● Exercise objective:
Every record that follows should appear again in your answer, exactly the same.

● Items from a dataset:

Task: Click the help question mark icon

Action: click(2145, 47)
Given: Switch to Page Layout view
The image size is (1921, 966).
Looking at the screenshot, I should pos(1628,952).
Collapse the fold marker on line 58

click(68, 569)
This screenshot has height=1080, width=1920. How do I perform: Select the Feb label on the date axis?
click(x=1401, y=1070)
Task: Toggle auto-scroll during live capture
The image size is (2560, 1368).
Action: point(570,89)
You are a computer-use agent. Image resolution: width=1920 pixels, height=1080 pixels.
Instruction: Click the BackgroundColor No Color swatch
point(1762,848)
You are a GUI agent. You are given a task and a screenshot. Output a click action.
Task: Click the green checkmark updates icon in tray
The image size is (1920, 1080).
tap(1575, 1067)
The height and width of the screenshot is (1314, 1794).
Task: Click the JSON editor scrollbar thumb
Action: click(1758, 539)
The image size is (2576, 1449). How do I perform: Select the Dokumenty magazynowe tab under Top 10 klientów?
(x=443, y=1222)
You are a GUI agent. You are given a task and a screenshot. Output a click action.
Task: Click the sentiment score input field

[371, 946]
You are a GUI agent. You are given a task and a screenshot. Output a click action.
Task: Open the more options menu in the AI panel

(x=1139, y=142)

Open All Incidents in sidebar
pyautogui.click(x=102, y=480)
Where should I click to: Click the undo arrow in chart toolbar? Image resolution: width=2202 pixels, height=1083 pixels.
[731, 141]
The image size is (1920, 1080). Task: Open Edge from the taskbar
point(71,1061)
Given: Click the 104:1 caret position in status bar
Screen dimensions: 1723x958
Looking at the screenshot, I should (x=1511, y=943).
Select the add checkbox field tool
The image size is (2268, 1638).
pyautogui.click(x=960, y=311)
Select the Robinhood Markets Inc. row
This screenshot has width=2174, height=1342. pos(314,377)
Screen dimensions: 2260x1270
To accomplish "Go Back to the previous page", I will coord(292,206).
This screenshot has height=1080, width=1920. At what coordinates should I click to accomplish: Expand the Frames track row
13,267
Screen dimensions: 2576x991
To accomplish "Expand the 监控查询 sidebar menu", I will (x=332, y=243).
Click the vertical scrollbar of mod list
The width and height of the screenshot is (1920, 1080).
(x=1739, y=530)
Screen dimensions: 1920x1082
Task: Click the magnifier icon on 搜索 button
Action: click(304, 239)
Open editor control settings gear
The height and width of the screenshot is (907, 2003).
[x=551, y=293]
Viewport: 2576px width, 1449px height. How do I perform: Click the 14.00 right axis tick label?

● Task answer:
Task: Click the help question mark icon

Action: click(2145, 47)
Given: Switch to Page Layout view
The image size is (1921, 966).
Looking at the screenshot, I should pos(1628,952).
Collapse the fold marker on line 58

click(68, 569)
This screenshot has height=1080, width=1920. How do I perform: Select the Feb label on the date axis?
click(x=1401, y=1070)
Task: Toggle auto-scroll during live capture
The image size is (2560, 1368).
Action: point(570,89)
You are a computer-use agent. Image resolution: width=1920 pixels, height=1080 pixels.
Instruction: Click the BackgroundColor No Color swatch
point(1762,848)
You are a GUI agent. You are given a task and a screenshot. Output a click action.
Task: Click the green checkmark updates icon in tray
The image size is (1920, 1080).
tap(1575, 1067)
The height and width of the screenshot is (1314, 1794).
Task: Click the JSON editor scrollbar thumb
Action: click(1758, 539)
The image size is (2576, 1449). How do I perform: Select the Dokumenty magazynowe tab under Top 10 klientów?
(x=443, y=1222)
You are a GUI agent. You are given a task and a screenshot. Output a click action.
Task: Click the sentiment score input field

[371, 946]
You are a GUI agent. You are given a task and a screenshot. Output a click action.
Task: Open the more options menu in the AI panel

(x=1139, y=142)

Open All Incidents in sidebar
pyautogui.click(x=102, y=480)
Where should I click to: Click the undo arrow in chart toolbar? Image resolution: width=2202 pixels, height=1083 pixels.
[731, 141]
The image size is (1920, 1080). Task: Open Edge from the taskbar
point(71,1061)
Given: Click the 104:1 caret position in status bar
Screen dimensions: 1723x958
Looking at the screenshot, I should (x=1511, y=943).
Select the add checkbox field tool
The image size is (2268, 1638).
pyautogui.click(x=960, y=311)
Select the Robinhood Markets Inc. row
This screenshot has width=2174, height=1342. pos(314,377)
Screen dimensions: 2260x1270
To accomplish "Go Back to the previous page", I will coord(292,206).
This screenshot has height=1080, width=1920. At what coordinates should I click to accomplish: Expand the Frames track row
13,267
Screen dimensions: 2576x991
To accomplish "Expand the 监控查询 sidebar menu", I will (x=332, y=243).
Click the vertical scrollbar of mod list
The width and height of the screenshot is (1920, 1080).
(x=1739, y=530)
Screen dimensions: 1920x1082
Task: Click the magnifier icon on 搜索 button
Action: click(304, 239)
Open editor control settings gear
The height and width of the screenshot is (907, 2003).
[x=551, y=293]
Viewport: 2576px width, 1449px height. How do I perform: Click the 14.00 right axis tick label?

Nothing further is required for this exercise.